Essas placas levam à morte celular (ou apoptose) dos neurônios ao afetar o equilíbrio dos níveis de íons cálcio intracelular e ao inibir o metabolismo da glicose nessas células. Processos inflamatórios e citocinas decorrentes do mal de Alzheimer também contribuem para a perda de neurônios e de suas sinapses no córtex e em certas regiões do subcórtex cerebral, levando a uma atrofia do lobo temporal e parietal e de partes do córtex frontal e do giro cingulado. 

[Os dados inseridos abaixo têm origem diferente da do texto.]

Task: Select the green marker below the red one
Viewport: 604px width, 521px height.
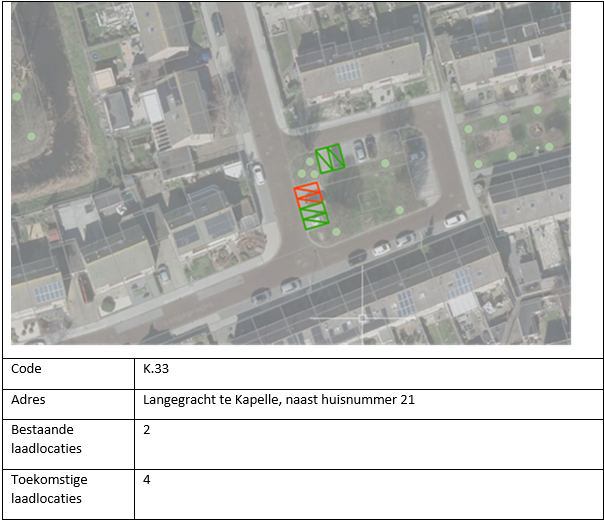Action: (x=314, y=216)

Diversos tratamentos e medicamentos estão sendo testados para amenizar e combater os efeitos do mal de Alzheimer, mas resultados concretos ainda não foram obtidos. A estimulação mental, associada à prática regular de exercícios físicos e a uma dieta balanceada, é recomendada para a prevenção da doença. Contudo, o mais importante talvez seja tratarmos com paciência e dispensarmos uma dose enorme de carinho para as pessoas que, como a vovó Redivina, cuidaram de nós por muitos anos.  

Jerry Carvalho Borges 
Universidade do Estado de Minas Gerais 
Regiane Silveira Teodoro 
Centro de Atenção Psicossocial – Passos (MG) 
15/08/2008 

SUGESTÕES PARA LEITURA 
Jalbert J.J., Daiello L.A., Lapane K.L. Dementia of the Alzheimer Type. Epidemiol Rev. 2008 Jul 16. 
Cummings J.L., Mackell J., Kaufer D. Behavioral effects of current Alzheimer’s disease treatments: a descriptive review. Alzheimers Dement. 2008 Jan; 4(1):49-60. 
Mimura M. Memory impairment and awareness of memory deficits in early-stage Alzheimer’s disease. Tohoku J Exp Med. 2008 Jun; 215(2):133-40. 
Castellani R.J. et al. Alzheimer disease pathology as a host response. J Neuropathol Exp Neurol. 2008 Jun; 67(6):523-31. 
Schwab C., McGeer P.L. Inflammatory aspects of Alzheimer disease and other neurodegenerative disorders. J Alzheimers Dis. 2008 May; 13(4):359-69. 
Solomon P.R., Murphy C.A. Early diagnosis and treatment of Alzheimer’s disease.Expert Rev Neurother. 2008 May; 8(5):769-80. 
Bird T.D. Genetic aspects of Alzheimer disease. Genet Med. 2008 Apr; 10(4):231-9.

Vovó Redivina aos 20 anos, em 1950, no seu casamento (à esquerda), e aos 75 anos, em 2005, nos últimos anos de sua vida (à direita).